In prossimità delle elezioni comunali, il commissario Pepe viene indotto a fare un repulisti tra i suoi lussuriosi concittadini. Con l'equanimità che lo contraddistingue pensa di perseguire tanto i pesci piccoli quanto i pesci grossi; ma quando i superiori gli intimano di depennare dalla lista nera i nomi dei personaggi più in vista, Pepe cade preda del dubbio e per la prima volta dopo anni accende la sigaretta che prima si limitava a tenere stretta tra le labbra. L'idea di fare favoritismi gli ripugna, quindi i casi sono due: o tutti fuori, o tutti dentro.
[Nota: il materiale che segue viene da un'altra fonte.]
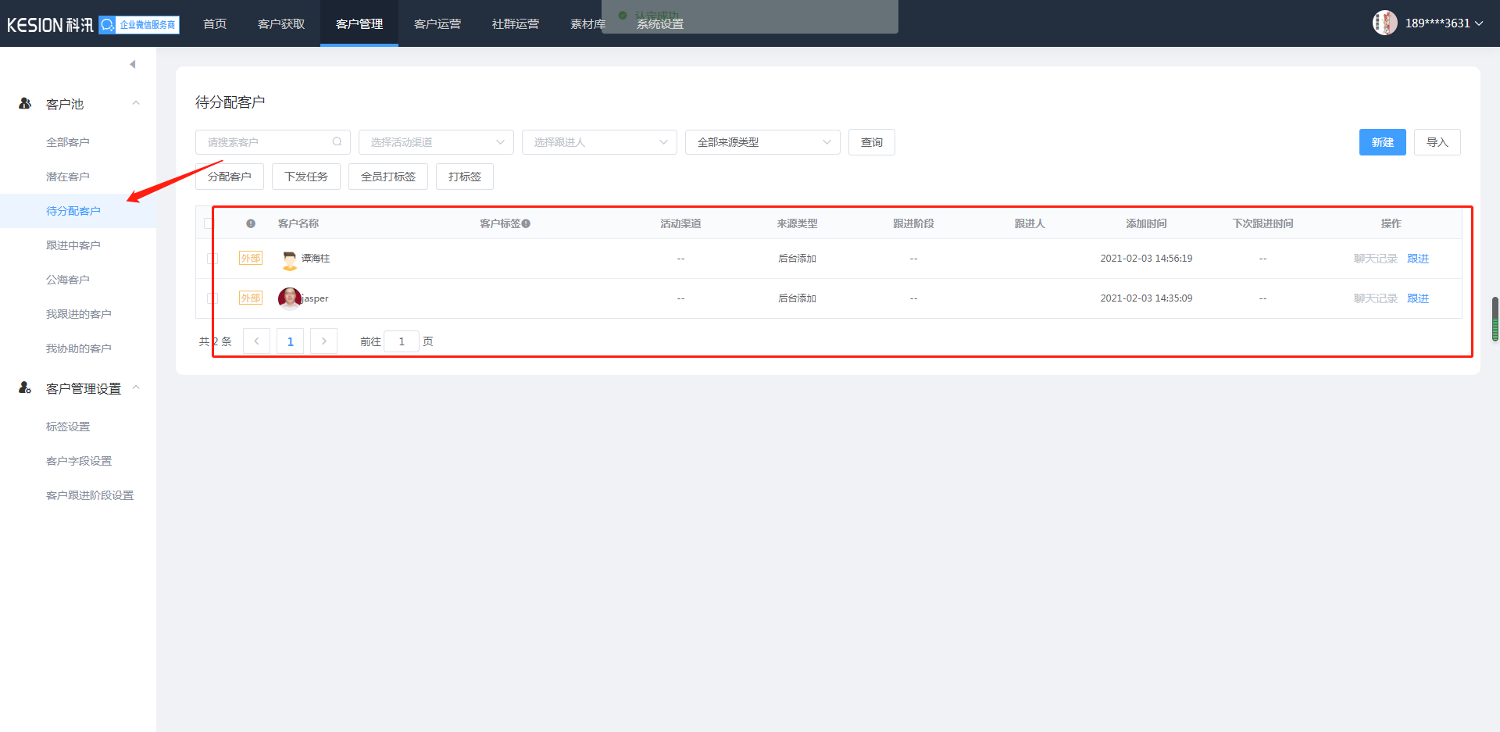Go to the next page using the right arrow
Screen dimensions: 1500x732
coord(323,341)
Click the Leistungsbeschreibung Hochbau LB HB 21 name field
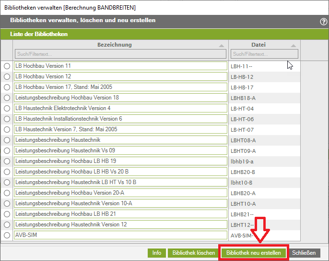The image size is (329, 261). pos(120,214)
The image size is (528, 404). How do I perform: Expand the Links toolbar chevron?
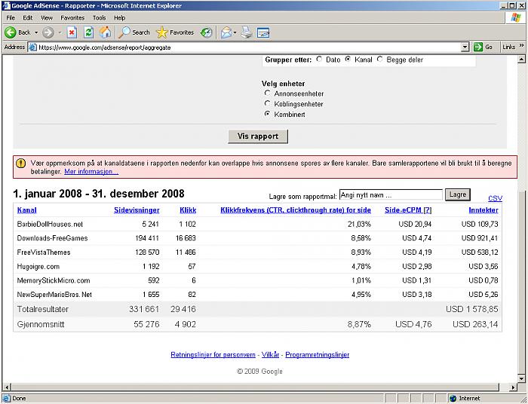521,47
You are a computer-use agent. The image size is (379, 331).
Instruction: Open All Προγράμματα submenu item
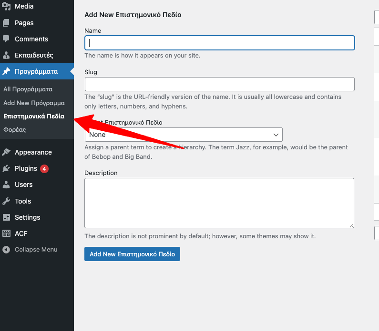(28, 89)

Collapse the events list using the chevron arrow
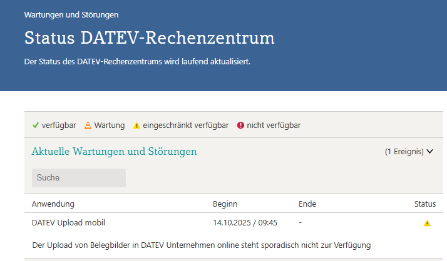click(x=430, y=151)
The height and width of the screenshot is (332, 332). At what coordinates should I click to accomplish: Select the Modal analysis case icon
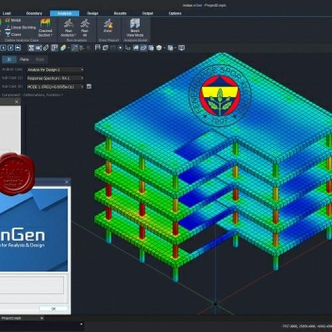pos(8,21)
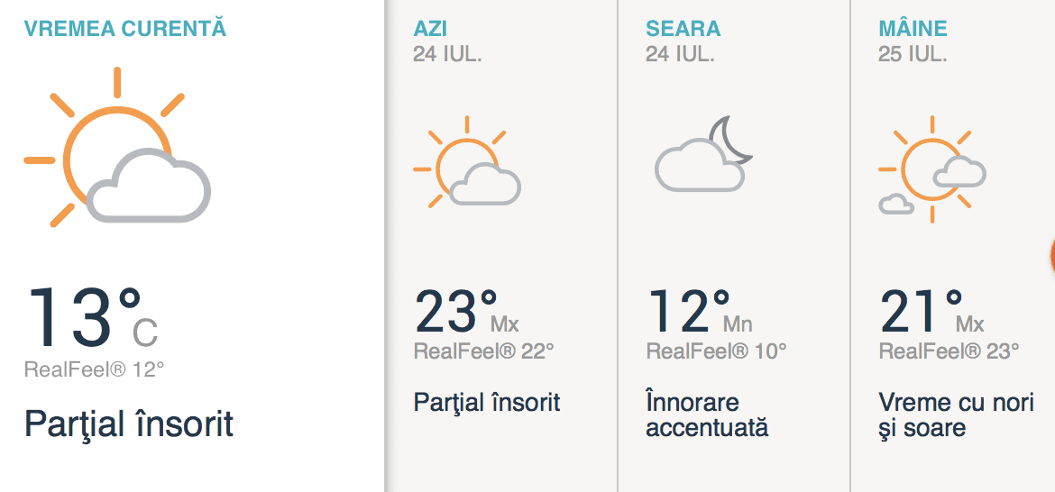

Nessuno tra i mattatori della commedia all'italiana avrebbe potuto conferire a questo personaggio lo spessore che gli dà Ugo Tognazzi, minimale come un Marlowe ma per niente imperturbabile; le crepe che si aprono nella sua psiche sono sottolineate dal bel commento musicale psicologico di Armando Trovajoli. Accanto a Pepe, troviamo tanti altri personaggi – repellenti e teneri – descritti alla perfezione e degni di Signore e signori di Pietro Germi, ambientato anch'esso in Veneto:

  1. il mutilato di guerra Parigi (Giuseppe Maffioli, qualche anno dopo indimenticabile paracadutista fascista in Vogliamo i colonnelli, sempre con Tognazzi), dalla cui bocca cariata non escono che maldicenze nei confronti dei suoi concittadini, rei – a suo dire – di permettere, con il loro torpore da teledipendenti, che i governi scatenino guerre in cui gente come lui rimane storpiata;

  2. l'agente Zanon, altamente inespressivo e apparentemente stolido, ma abituato al double thought poliziesco come e meglio del commissario Pepe;

  3. l'agente Cariddi (Tano Cimarosa), il classico furbetto con la faccia di tolla che si prodiga per lavorare il meno possibile;

  4. la vecchissima governante del commissario, Uliana, che misura lo scorrere del tempo in base alla programmazione televisiva e che prova un'attrazione “carnale” per il suo illustre coetaneo Giuseppe Ungaretti;

Sette anni dopo Il commissario Pepe, sia Tognazzi che lo sceneggiatore Maccari vengono coinvolti in un film piatto e scritto molto meno bene, Al piacere di rivederla di Marco Leto. Tognazzi interpreta stavolta un ex commissario che ritorna al suo paese d'origine, in Emilia. Stavolta il vizio dominante è la pedofilia, praticata verso ambo i sessi; troviamo ad esempio un cencioso usuraio (Paolo Bonacelli) che di tanto in tanto mette la mano nella patta dei ragazzini. Ma c'è anche altro: una donna ricca che si diverte a simulare il proprio stupro servendosi di ragazzotti da lei stipendiati, e un prete maneggione (l'istrionico Alberto Lionello) col business degli orfanelli, vestiti tra l'altro da detenuti di Auschwitz. Insomma, aumenta la sgradevolezza, ma il divertimento diminuisce parecchio.